2/20/24
Stendhal begins his book in an off-putting way. His first line is this:
I want to try and establish exactly what this passion is, whose every genuine manifestation is characterized by beauty.
One line into his treatise and I’m already at odds with him. Every genuine manifestation of love is characterized – made distinct – by beauty? Let me give him the benefit of the doubt here, and of translation, and assume that Stendhal means the five types of love he mentioned here all concern beauty and should not be confused with the love you have for a child or close friend.
That still doesn’t clear up all of my issues with him, however, because the last thing I want to read in any book, right up front, is a bunch of categories. And it’s made worse by the tautology of the first in the list: passionate love. Doesn’t the opening line imply that these are all forms of passionate love?
He goes on to elaborate that this is exemplified by Heloise’s love for Abelard. His other three examples – the Portuguese nun, captain of Vésel and the gendarme of Cento are unknown to me. Perhaps this is overwhelming physical desire for someone? That can’t be, because physical love is number three on the list. So I don’t know what Stendhal is trying to say.

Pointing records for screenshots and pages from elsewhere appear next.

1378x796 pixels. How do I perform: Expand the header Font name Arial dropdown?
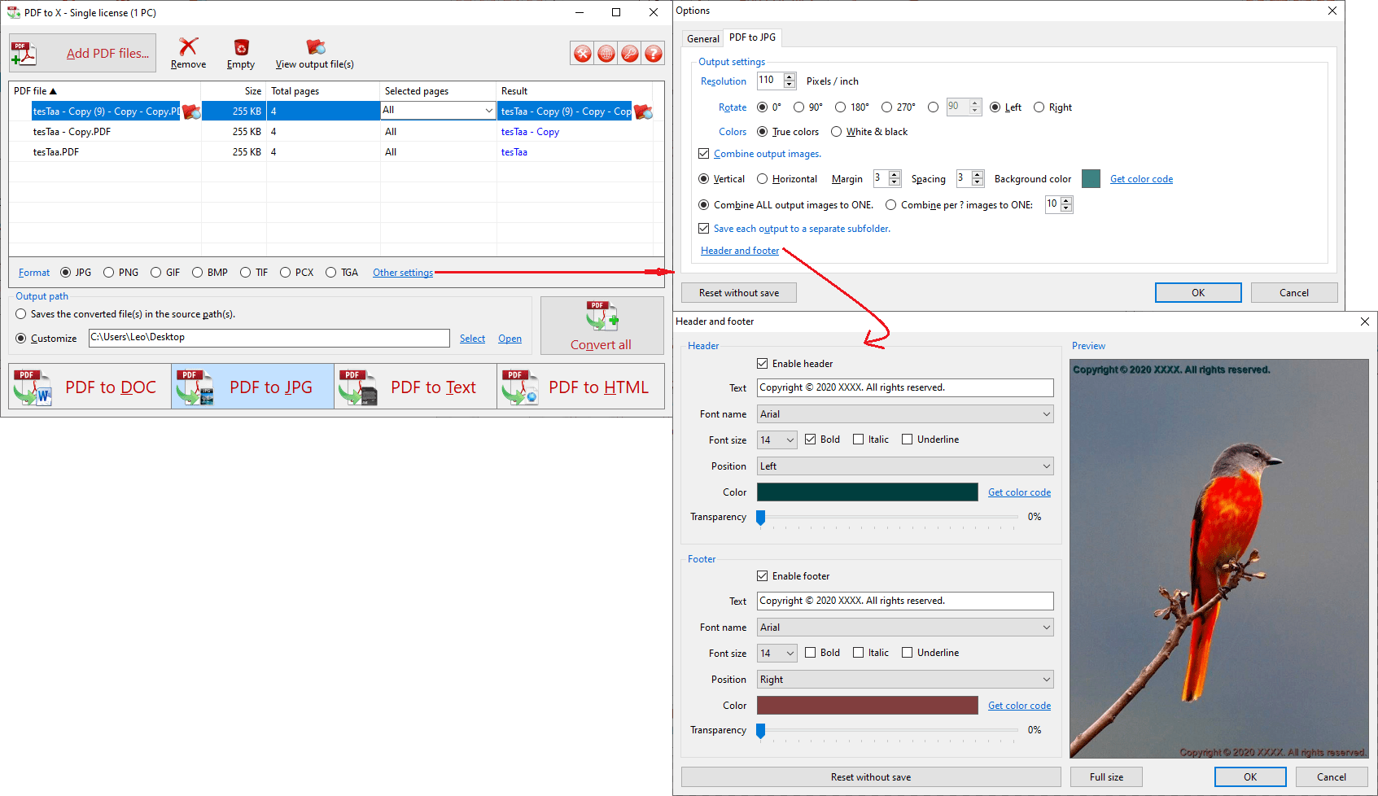[905, 414]
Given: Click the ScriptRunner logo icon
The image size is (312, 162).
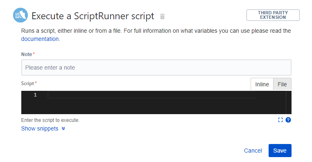Looking at the screenshot, I should [x=20, y=15].
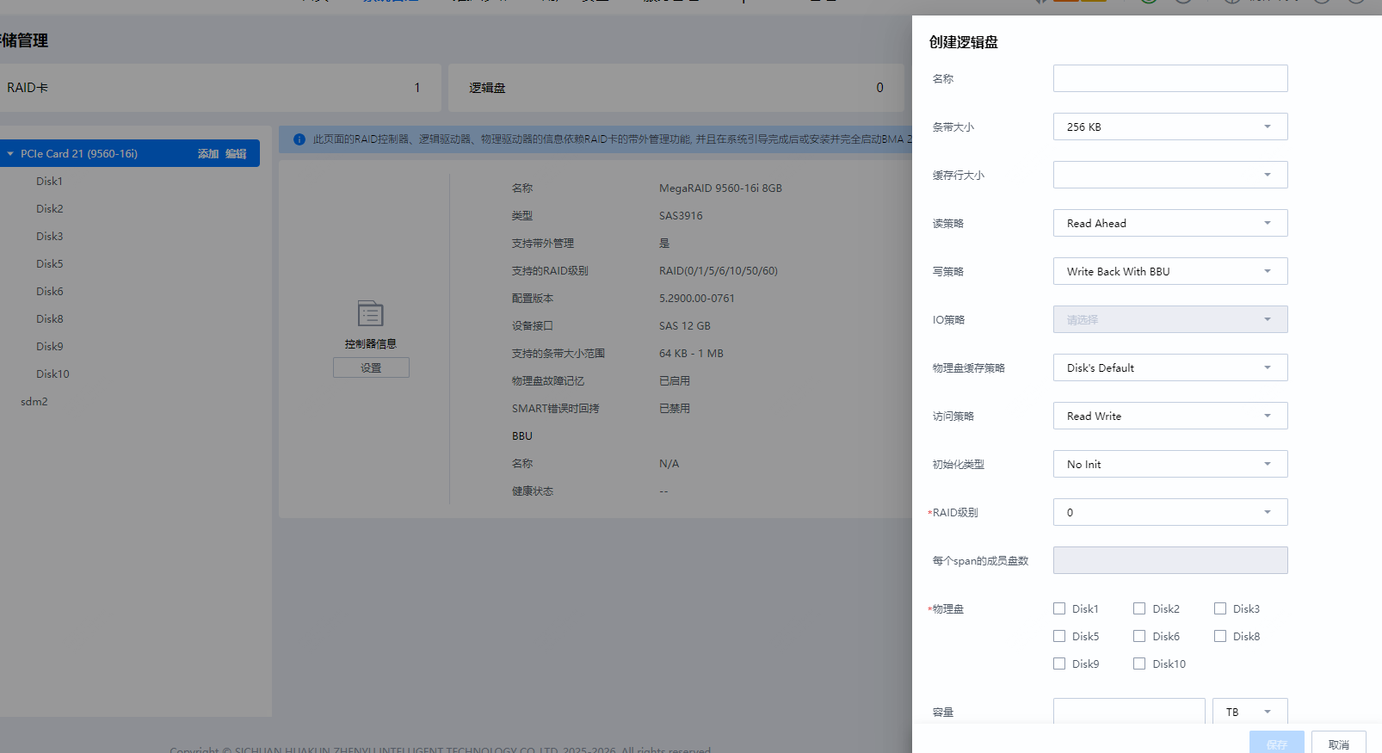Open the No Init initialization type dropdown
This screenshot has width=1382, height=753.
1170,464
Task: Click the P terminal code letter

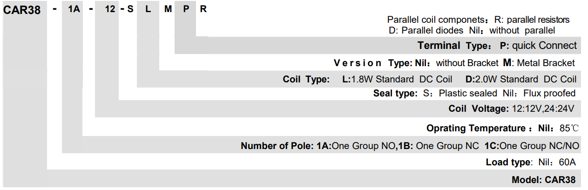Action: coord(186,10)
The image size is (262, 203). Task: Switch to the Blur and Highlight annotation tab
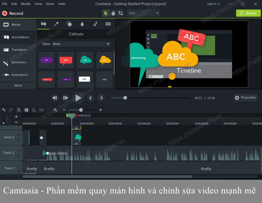tap(82, 24)
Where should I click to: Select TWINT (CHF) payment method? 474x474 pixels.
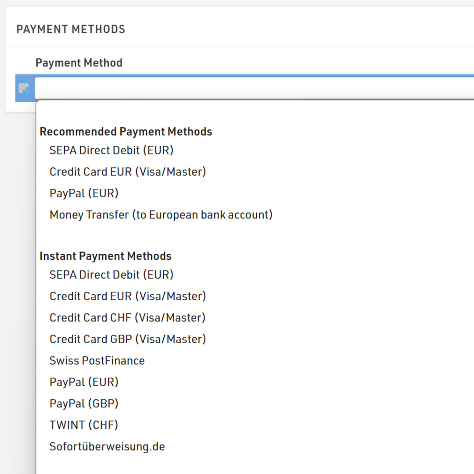(83, 425)
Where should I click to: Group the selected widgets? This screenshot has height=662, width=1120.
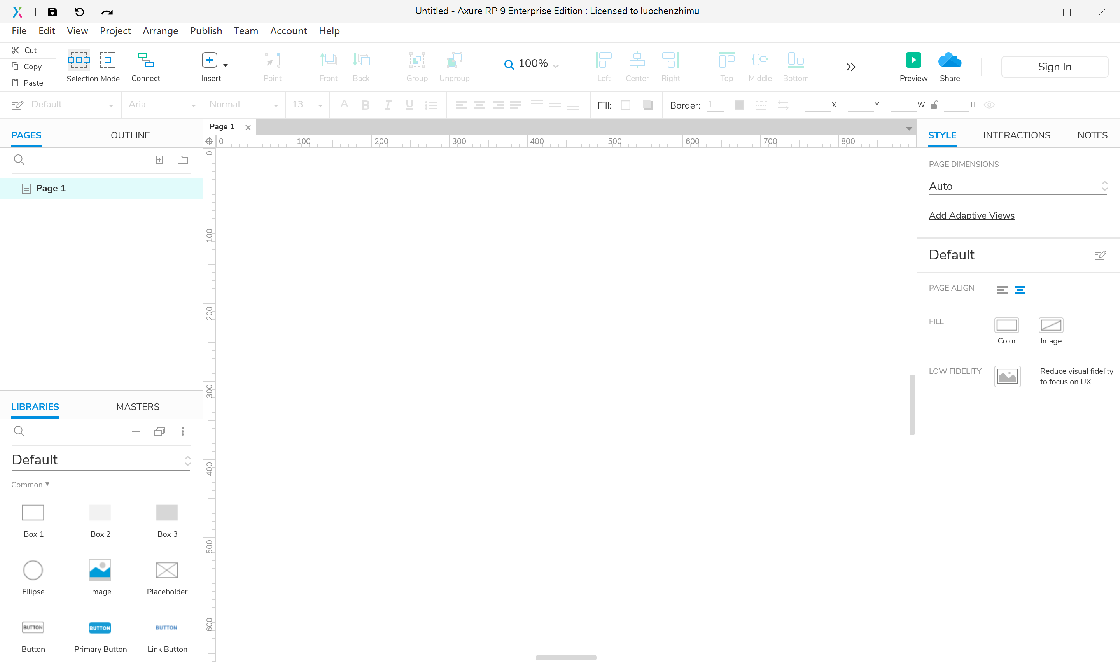pyautogui.click(x=416, y=66)
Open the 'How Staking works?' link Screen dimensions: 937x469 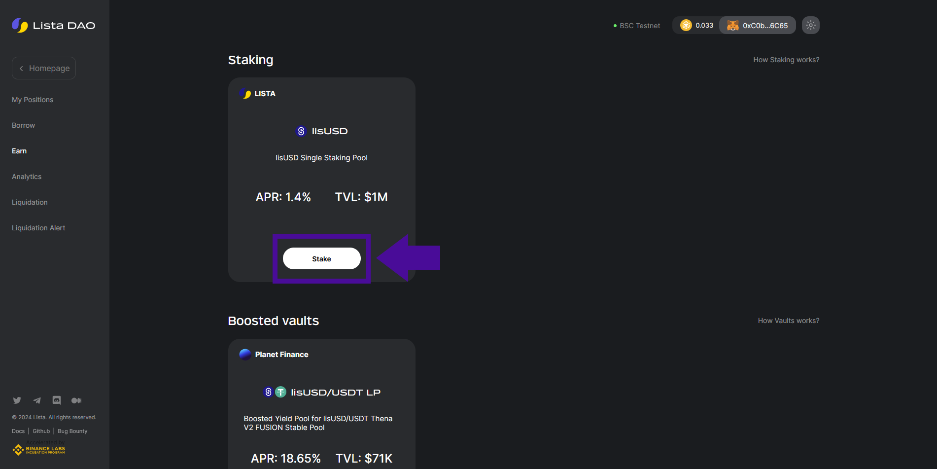click(786, 60)
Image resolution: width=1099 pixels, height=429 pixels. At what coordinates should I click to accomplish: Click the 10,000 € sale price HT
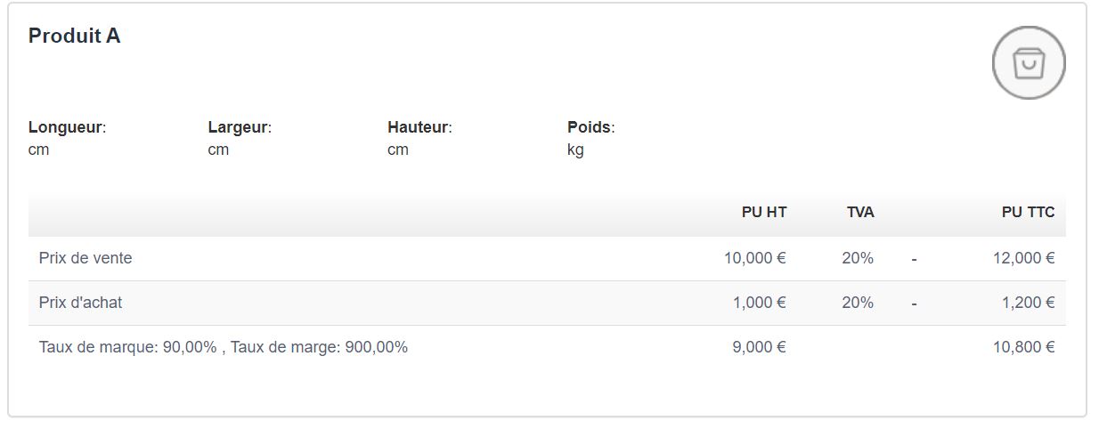[x=755, y=258]
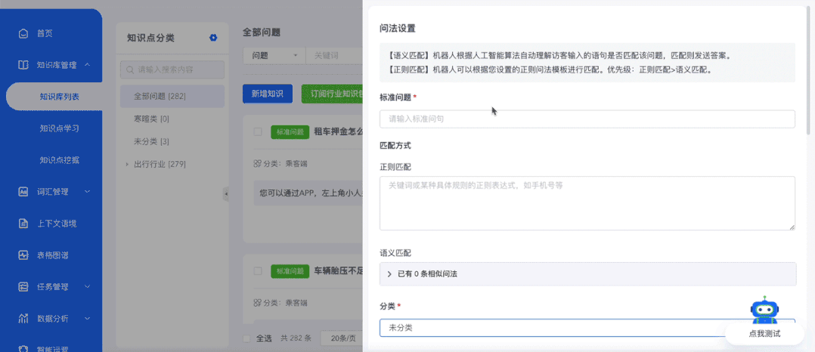The width and height of the screenshot is (815, 352).
Task: Click the 新增知识 button
Action: [268, 94]
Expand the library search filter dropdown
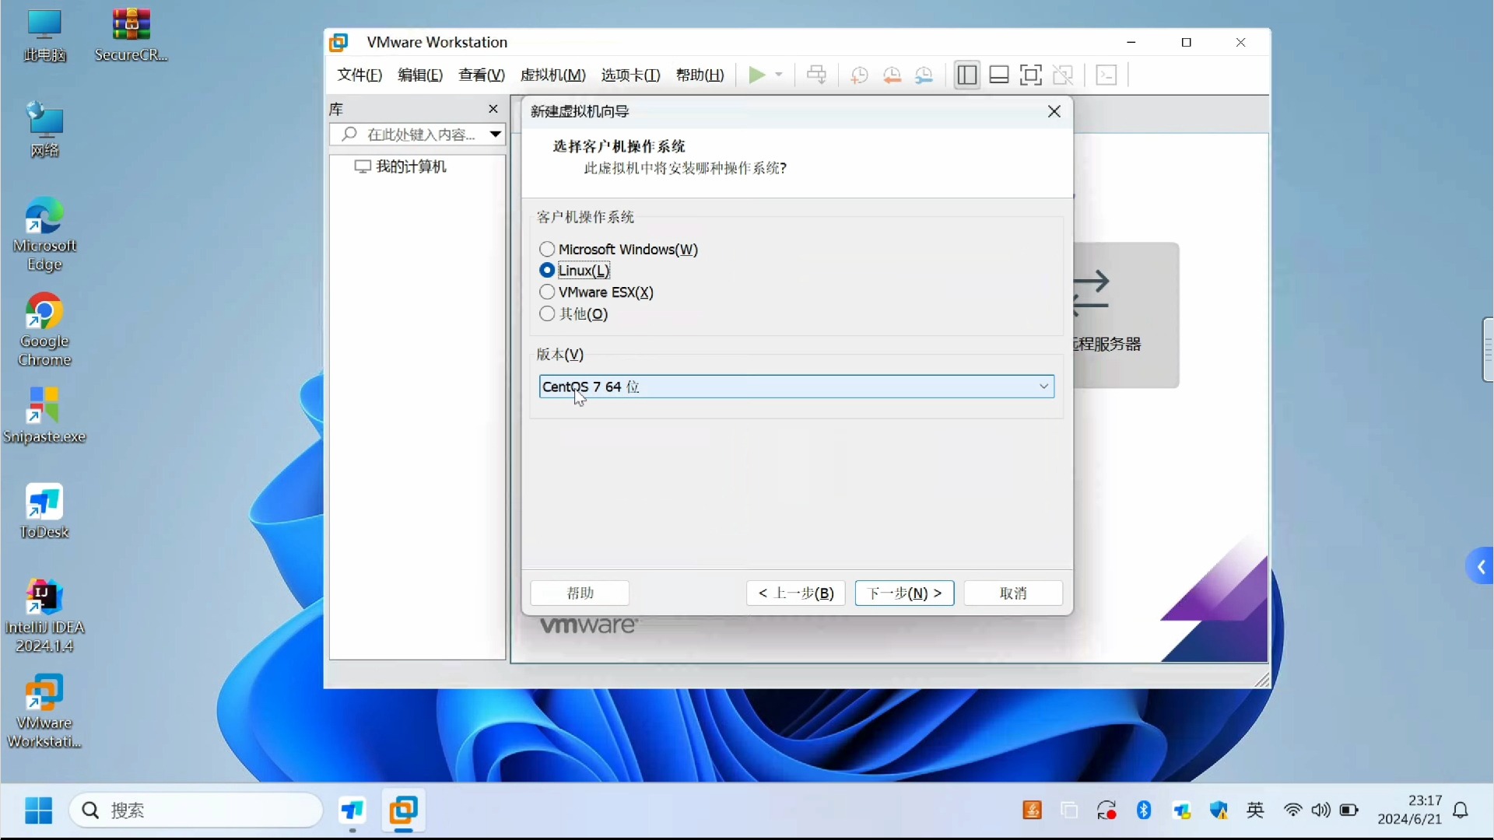This screenshot has width=1494, height=840. [495, 134]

Category two I understand – mannered love – but it seems like a false category in some sense, a socially constructed ideal “where there is no place for anything at all unpleasant.” Come to think of it, that seems to describe many of the too-perfect-to-be-true relationships I see marketed by couples on Instagram these days, so I’ll let it stand.
Stendhal says that “physical love” is where your Love-life begins at sixteen. I still don’t see the difference between categories one and three. And then he closes with vanity-love, where someone dates another as sort of a fashion piece to be shown off and allows them to feel better about themselves, which to me sounds an awful lot like mannered love.
If Stendhal really thought this a complete list, he would be starting his project on extremely shaky grounds. And he admits this at the end of the first essay:
Instead of defining four kinds of love, one might well admit eight or ten distinctions. There are perhaps as many different ways of feeling as there are of seeing, but differences of terminology do not affect the arguments which follow. Every variety of love mentioned henceforth is born, lives, dies, or attains immortality in accordance with the same laws.
That’s both reassuring – he’s not holding onto these categories, even though he’s wasted our opening attention with them – and not reassuring, because of the too-strong statement that all types of love follow the same laws.
But before just giving up on Stendhal based on his extremely weak premise, I’m going to attempt a rescue of him via his masterpiece “The Red and the Black” by bringing up a fifth kind of love he examined in that book. He calls this type “mind-made love” and while he locates it specifically to Paris, I’ve found this to be a highly common form of love in our world, perhaps the one I experience most often.
Here’s how Stendhal describes it:
Mind-made love is of course subtler than true love, but its moments of enthusiasm are limited: it understands itself too well; it is always evaluating, passing judgment. Rather than deranging the mind, it throbs only to the beating of thought.
He illustrates this via a relationship between Julian Sorel, the very odd protagonist of our story, and the daughter of his employer, Mathilide. Stendhal is a brilliant psychological story teller, so he tells this love story largely through internal thought processes of the lovers every step of the relationship. He doesn’t judge either of the lovers although it would be very easy to do so in numerous places. But what they both experience is a form of madness.
For example, here’s how Stendhal describes Julian’s state of mind as he once again has to adjust to one of Mathilde’s many changes of mood and opinion about their relationship:
His mind had so little control over his actions that, if some sour-tongued philosopher had said to him – ’Think how you can quickly take advantage of any favorable inclinations. In this sort of mind-made love, as one sees in Paris, no state of being lasts longer than two days’ – Julian would not have understood him.
Julian may not have understood this, but it struck me like a slap in the face – I have experienced this phenomenon many times in the past four years. What Stendhal doesn’t say about this kind of mind-made love is that the constant shape shifting of the relationship becomes part of its dark appeal. Having a puzzle-solving mentality and a strong draw to mystery, for me the difficulties of this type of relationship do not race it toward a conclusion, but sustain it.
This is why I’m giving Stendhal a pass on his terrible first chapter. I know what he’s capable of delivering when he takes time to develop his theories and frameworks. Despite his opening statement that love is all about beauty, I know that he sees more subtlety, and understands full well that love can sometimes be mostly about thought.